Department of Radiation Oncology, University of California San Diego, La Jolla, CA 92037-0843, USA.
Phys Med Biol. 2010 Jun 7;55(11):3077-86. doi: 10.1088/0031-9155/55/11/006. Epub 2010 May 12.
Monte Carlo simulation is the most accurate method for absorbed dose calculations in radiotherapy. Its efficiency still requires improvement for routine clinical applications, especially for online adaptive radiotherapy. In this paper, we report our recent development on a GPU-based Monte Carlo dose calculation code for coupled electron-photon transport. We have implemented the dose planning method (DPM) Monte Carlo dose calculation package (Sempau et al 2000 Phys. Med. Biol. 45 2263-91) on the GPU architecture under the CUDA platform. The implementation has been tested with respect to the original sequential DPM code on the CPU in phantoms with water-lung-water or water-bone-water slab geometry. A 20 MeV mono-energetic electron point source or a 6 MV photon point source is used in our validation. The results demonstrate adequate accuracy of our GPU implementation for both electron and photon beams in the radiotherapy energy range. Speed-up factors of about 5.0-6.6 times have been observed, using an NVIDIA Tesla C1060 GPU card against a 2.27 GHz Intel Xeon CPU processor.
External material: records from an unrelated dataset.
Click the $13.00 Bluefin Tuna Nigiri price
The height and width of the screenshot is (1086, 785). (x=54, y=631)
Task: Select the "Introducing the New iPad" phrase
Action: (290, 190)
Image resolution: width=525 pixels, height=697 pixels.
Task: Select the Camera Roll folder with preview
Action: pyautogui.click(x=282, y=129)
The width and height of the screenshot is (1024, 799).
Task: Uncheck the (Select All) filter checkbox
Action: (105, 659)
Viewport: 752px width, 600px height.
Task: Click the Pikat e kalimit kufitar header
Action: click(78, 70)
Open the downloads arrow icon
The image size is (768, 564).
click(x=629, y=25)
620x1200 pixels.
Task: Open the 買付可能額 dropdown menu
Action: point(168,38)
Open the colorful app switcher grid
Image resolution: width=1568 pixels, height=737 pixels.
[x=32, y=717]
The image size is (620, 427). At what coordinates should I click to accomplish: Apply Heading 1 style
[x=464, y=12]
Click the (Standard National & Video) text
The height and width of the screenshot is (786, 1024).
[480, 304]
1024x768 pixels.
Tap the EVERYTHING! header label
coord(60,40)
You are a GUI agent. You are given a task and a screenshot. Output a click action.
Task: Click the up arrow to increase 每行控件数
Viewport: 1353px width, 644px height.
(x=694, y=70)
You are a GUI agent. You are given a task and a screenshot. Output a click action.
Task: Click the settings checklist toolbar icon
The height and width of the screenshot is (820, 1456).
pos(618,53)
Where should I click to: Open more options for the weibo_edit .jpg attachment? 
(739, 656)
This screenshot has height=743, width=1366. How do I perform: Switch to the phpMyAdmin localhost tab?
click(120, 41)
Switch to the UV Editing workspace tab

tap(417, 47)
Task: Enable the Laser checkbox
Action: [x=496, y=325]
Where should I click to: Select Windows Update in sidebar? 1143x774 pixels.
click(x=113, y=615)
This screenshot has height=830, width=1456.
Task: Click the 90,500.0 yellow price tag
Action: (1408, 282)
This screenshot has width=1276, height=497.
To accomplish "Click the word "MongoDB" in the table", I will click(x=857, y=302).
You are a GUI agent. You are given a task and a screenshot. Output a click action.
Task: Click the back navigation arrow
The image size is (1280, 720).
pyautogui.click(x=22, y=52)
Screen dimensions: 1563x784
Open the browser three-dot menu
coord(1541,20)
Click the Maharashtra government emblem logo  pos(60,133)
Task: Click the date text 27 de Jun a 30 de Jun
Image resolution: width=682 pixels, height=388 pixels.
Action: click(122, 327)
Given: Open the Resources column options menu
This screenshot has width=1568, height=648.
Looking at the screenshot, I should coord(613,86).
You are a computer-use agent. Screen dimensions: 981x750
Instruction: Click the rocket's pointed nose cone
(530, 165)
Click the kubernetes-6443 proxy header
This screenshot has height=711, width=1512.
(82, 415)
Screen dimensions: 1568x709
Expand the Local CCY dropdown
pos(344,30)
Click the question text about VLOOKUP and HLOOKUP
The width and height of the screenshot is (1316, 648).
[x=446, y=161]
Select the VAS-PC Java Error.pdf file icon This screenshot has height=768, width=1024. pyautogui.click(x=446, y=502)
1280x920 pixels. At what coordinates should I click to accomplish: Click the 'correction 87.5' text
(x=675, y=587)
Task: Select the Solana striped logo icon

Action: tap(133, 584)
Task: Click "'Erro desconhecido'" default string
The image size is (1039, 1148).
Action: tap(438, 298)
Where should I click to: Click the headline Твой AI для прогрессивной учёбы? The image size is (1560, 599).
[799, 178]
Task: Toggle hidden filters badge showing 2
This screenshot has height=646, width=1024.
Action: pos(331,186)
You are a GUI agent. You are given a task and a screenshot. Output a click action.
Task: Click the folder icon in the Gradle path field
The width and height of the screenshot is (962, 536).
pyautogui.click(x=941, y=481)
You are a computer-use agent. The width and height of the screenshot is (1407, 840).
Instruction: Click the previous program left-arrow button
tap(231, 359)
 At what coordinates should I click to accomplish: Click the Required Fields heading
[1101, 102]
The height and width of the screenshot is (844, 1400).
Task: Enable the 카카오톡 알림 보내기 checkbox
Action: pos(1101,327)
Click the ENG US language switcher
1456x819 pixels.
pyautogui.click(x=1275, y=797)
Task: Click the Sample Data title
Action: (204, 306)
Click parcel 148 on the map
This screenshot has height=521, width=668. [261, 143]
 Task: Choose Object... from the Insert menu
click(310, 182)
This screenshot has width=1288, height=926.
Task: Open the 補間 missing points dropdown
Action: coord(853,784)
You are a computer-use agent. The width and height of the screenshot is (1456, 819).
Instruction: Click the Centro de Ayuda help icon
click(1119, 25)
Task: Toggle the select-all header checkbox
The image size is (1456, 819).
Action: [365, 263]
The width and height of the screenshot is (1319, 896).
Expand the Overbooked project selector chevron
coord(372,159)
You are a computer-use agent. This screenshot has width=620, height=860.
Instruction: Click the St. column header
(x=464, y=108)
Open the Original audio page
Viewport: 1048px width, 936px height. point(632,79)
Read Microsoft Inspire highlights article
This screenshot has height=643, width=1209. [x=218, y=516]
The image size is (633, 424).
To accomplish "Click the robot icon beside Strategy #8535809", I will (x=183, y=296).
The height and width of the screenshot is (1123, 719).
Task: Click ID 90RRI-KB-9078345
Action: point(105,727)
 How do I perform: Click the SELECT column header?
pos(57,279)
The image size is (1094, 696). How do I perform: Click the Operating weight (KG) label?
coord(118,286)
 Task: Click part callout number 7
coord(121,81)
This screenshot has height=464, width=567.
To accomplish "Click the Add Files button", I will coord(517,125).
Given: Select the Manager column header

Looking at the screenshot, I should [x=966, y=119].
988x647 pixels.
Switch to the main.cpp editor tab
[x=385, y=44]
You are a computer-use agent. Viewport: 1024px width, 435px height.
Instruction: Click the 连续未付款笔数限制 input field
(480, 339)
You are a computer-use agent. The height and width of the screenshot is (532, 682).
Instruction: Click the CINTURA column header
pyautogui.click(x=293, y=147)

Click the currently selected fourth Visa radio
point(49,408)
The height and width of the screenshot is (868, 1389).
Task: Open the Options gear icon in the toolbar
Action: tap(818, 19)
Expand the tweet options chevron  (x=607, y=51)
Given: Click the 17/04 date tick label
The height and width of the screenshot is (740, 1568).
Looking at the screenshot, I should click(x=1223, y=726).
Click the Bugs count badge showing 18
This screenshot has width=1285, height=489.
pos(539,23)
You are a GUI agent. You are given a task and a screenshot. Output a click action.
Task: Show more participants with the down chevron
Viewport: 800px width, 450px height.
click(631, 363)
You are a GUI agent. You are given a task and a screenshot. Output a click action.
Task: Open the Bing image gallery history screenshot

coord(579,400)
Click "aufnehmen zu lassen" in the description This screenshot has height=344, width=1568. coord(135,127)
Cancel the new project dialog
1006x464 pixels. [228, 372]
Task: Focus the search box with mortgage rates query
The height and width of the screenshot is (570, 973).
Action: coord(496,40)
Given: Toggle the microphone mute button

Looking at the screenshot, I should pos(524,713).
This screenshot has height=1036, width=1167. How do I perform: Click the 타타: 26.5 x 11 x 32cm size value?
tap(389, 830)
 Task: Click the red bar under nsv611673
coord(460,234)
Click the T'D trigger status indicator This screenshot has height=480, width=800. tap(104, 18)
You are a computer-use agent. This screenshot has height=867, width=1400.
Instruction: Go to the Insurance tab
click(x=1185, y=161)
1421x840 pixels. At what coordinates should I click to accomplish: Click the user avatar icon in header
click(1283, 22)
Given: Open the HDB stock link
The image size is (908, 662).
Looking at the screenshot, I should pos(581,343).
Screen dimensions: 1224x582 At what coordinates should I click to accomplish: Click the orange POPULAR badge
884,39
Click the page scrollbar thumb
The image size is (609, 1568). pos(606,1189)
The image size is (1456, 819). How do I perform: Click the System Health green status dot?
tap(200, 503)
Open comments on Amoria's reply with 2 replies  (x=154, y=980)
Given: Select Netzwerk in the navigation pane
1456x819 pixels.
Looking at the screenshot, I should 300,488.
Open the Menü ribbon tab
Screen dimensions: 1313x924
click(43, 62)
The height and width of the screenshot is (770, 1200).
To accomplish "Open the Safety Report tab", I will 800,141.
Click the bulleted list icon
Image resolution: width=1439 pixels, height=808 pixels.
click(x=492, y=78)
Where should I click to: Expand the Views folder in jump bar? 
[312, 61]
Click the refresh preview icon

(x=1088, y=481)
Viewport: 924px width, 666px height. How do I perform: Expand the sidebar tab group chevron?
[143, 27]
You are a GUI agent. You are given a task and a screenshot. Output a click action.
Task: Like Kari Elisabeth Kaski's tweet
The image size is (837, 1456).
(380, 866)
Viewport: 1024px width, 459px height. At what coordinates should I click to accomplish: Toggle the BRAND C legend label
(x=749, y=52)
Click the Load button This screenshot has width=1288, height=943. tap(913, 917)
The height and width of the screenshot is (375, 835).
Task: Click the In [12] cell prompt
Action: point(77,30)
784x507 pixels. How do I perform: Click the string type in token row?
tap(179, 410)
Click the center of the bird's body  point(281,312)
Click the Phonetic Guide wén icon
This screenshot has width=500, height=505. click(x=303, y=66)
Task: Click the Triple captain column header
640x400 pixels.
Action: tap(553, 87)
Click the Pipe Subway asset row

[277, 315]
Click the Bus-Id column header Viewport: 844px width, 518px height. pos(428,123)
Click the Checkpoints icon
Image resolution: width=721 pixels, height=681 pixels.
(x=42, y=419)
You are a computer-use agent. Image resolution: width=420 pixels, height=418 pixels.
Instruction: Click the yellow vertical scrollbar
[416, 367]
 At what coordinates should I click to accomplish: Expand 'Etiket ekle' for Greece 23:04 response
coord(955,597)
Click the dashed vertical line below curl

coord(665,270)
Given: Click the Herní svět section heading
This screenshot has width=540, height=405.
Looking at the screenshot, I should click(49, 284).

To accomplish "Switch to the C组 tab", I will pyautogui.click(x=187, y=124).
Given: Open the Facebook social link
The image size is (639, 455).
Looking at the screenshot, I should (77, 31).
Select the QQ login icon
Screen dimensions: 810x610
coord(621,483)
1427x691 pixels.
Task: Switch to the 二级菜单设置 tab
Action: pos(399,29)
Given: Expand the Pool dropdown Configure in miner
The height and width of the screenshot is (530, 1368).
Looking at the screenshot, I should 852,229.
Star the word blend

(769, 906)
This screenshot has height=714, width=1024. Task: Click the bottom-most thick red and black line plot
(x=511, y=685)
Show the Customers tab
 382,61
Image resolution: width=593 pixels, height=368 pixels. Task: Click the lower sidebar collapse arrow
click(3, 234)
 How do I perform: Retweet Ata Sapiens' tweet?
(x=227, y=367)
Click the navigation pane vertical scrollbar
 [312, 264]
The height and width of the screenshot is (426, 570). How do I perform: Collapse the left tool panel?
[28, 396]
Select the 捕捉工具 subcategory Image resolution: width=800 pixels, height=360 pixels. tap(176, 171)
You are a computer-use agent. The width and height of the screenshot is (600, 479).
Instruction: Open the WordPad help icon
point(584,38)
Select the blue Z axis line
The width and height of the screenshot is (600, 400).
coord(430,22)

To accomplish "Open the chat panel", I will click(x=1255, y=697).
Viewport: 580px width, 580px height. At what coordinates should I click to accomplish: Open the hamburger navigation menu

蒙特卡罗模拟是放射治疗中吸收剂量计算最准确的方法。但其效率仍然需要提高,特别是对于在线自适应放射治疗。在本文中,我们报告了我们最近在基于 GPU 的电子-光子耦合输运蒙特卡罗剂量计算代码方面的进展。我们已经在 CUDA 平台上的 GPU 架构上实现了剂量规划方法(DPM)蒙特卡罗剂量计算程序包(Sempau 等人,2000 年,《物理医学与生物学》,第 45 卷,第 2263-2291 页)。我们已经在水-肺-水或水-骨-水平板几何形状的体模中,针对原始的顺序 DPM 代码,对其进行了测试。在验证中,我们使用了 20 MeV 单能电子点源或 6 MV 光子点源。结果表明,我们的 GPU 实现对于放射治疗能区的电子和光子束具有足够的准确性。使用 NVIDIA Tesla C1060 GPU 卡与 2.27GHz Intel Xeon CPU 处理器相比,观察到的加速因子约为 5.0-6.6 倍。